Task description: Please write out the lines of the data exactly, beginning with the first and ending with the line containing "Task: Select the"; leave the pictures behind.

Records for the task:
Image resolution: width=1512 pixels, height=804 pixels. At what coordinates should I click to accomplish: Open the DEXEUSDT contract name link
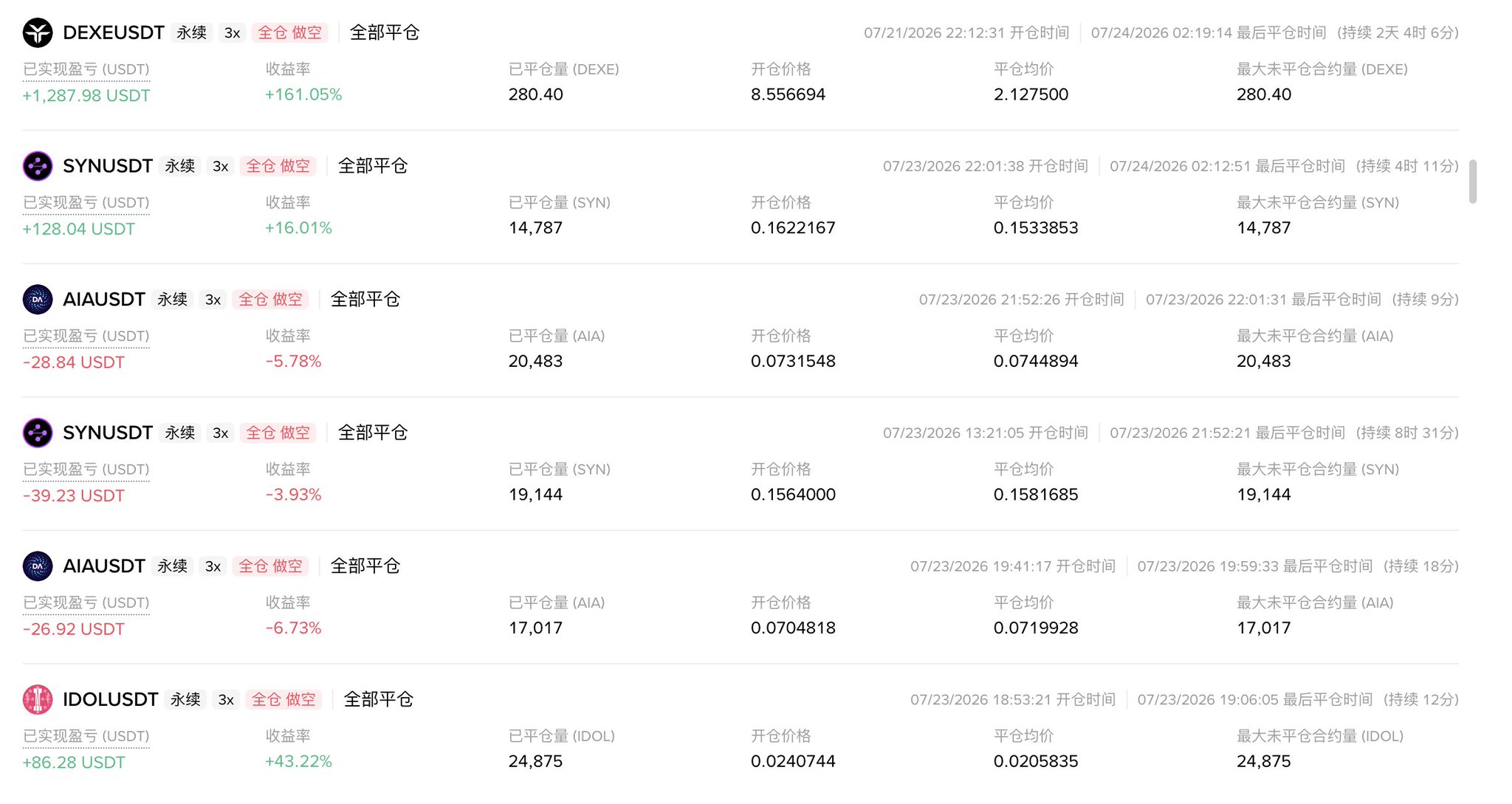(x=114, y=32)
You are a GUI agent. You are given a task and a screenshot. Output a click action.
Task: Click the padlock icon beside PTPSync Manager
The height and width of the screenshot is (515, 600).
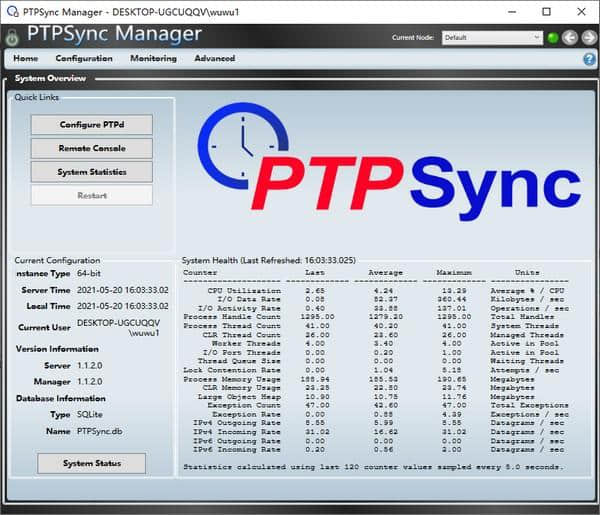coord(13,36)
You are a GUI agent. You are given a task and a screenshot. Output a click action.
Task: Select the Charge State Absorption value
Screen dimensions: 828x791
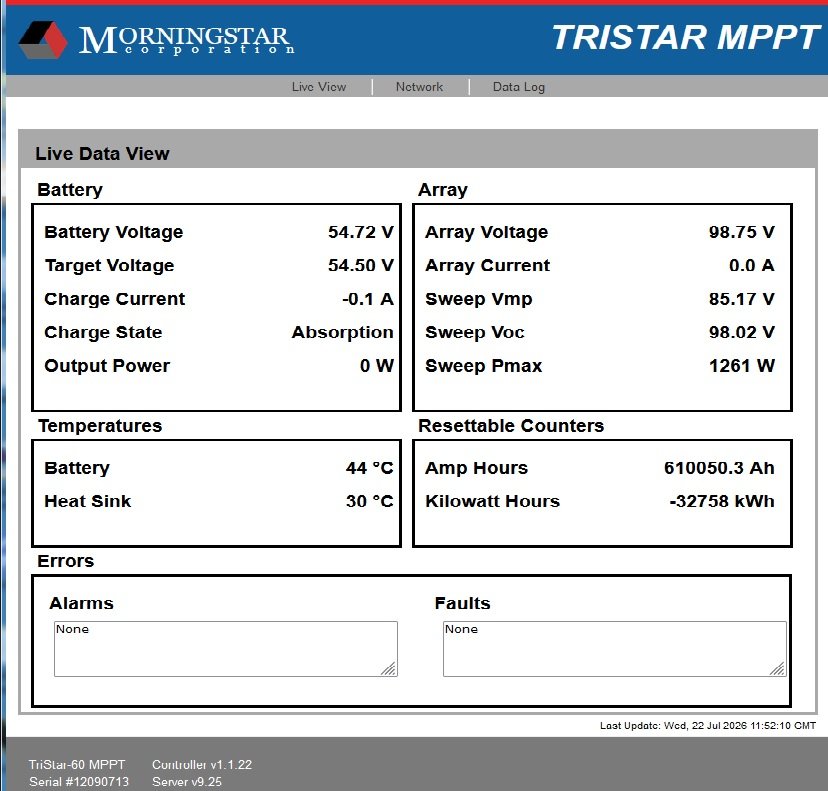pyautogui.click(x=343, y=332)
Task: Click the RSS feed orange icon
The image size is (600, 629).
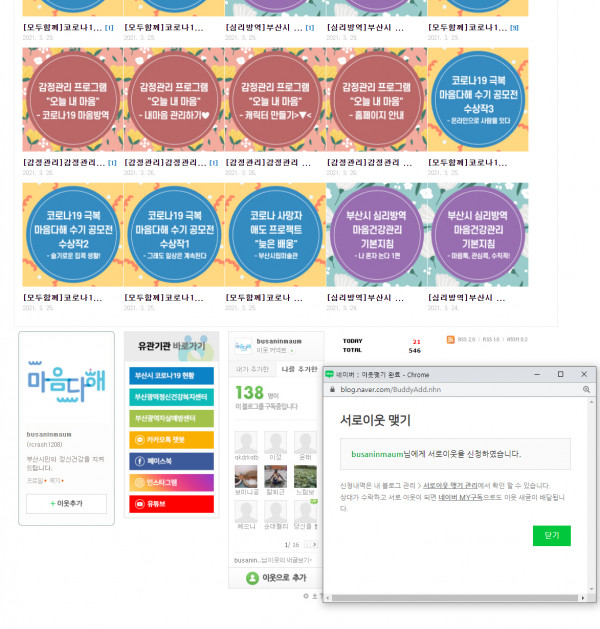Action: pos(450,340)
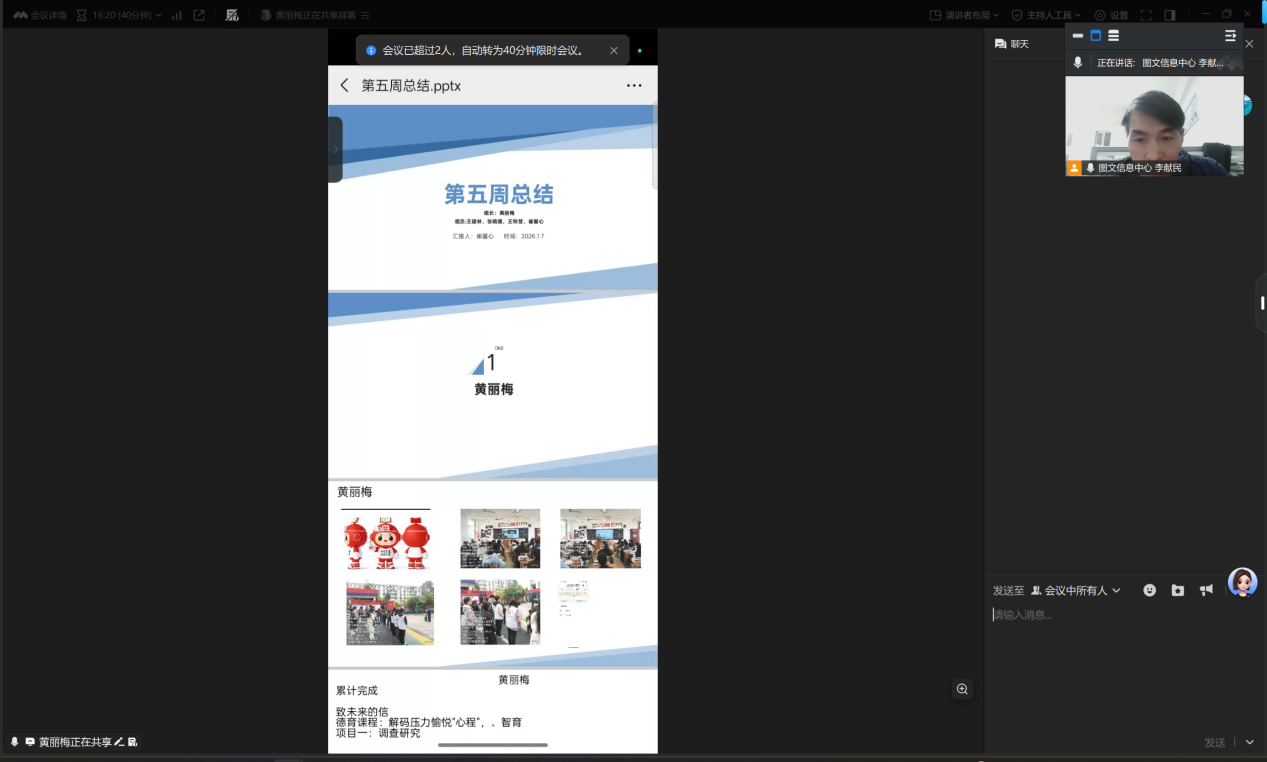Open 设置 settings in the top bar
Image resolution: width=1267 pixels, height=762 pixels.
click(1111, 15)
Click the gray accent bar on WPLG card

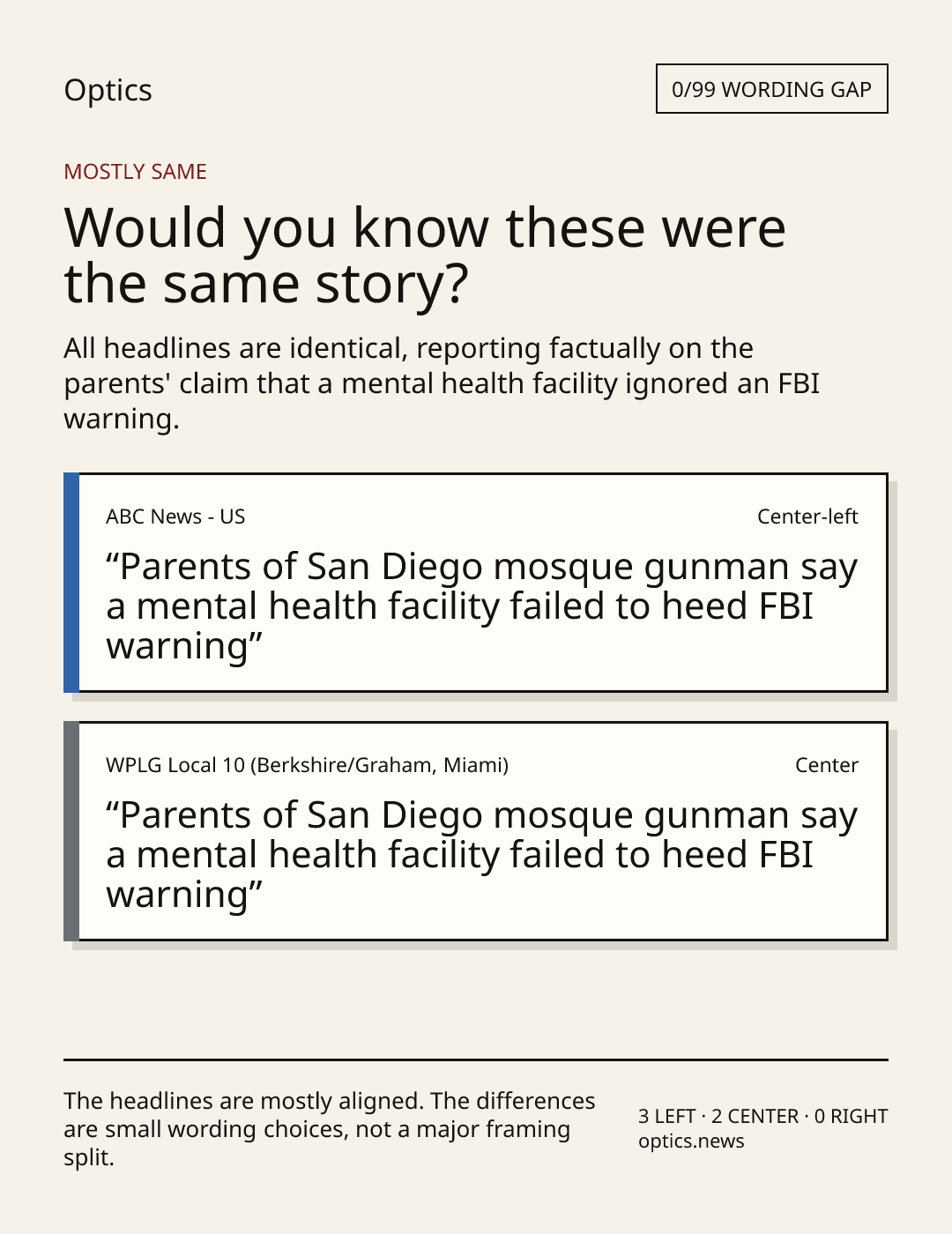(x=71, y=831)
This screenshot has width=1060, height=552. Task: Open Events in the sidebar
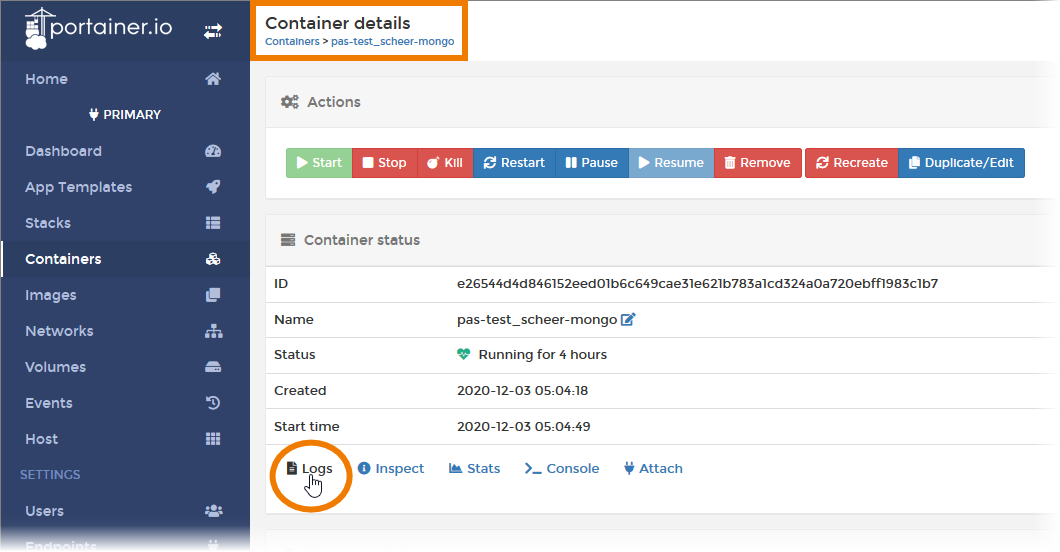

Answer to the problem:
Image resolution: width=1512 pixels, height=804 pixels. At what coordinates should I click to accomplish: Open the DEXEUSDT contract name link
(x=114, y=32)
You are a GUI agent. You are given a task and a screenshot. Output a click action.
Task: Click the padlock icon beside PTPSync Manager
The height and width of the screenshot is (515, 600).
coord(13,36)
You are a GUI agent. You are given a task and a screenshot. Output a click action.
Task: Select the Charge State Absorption value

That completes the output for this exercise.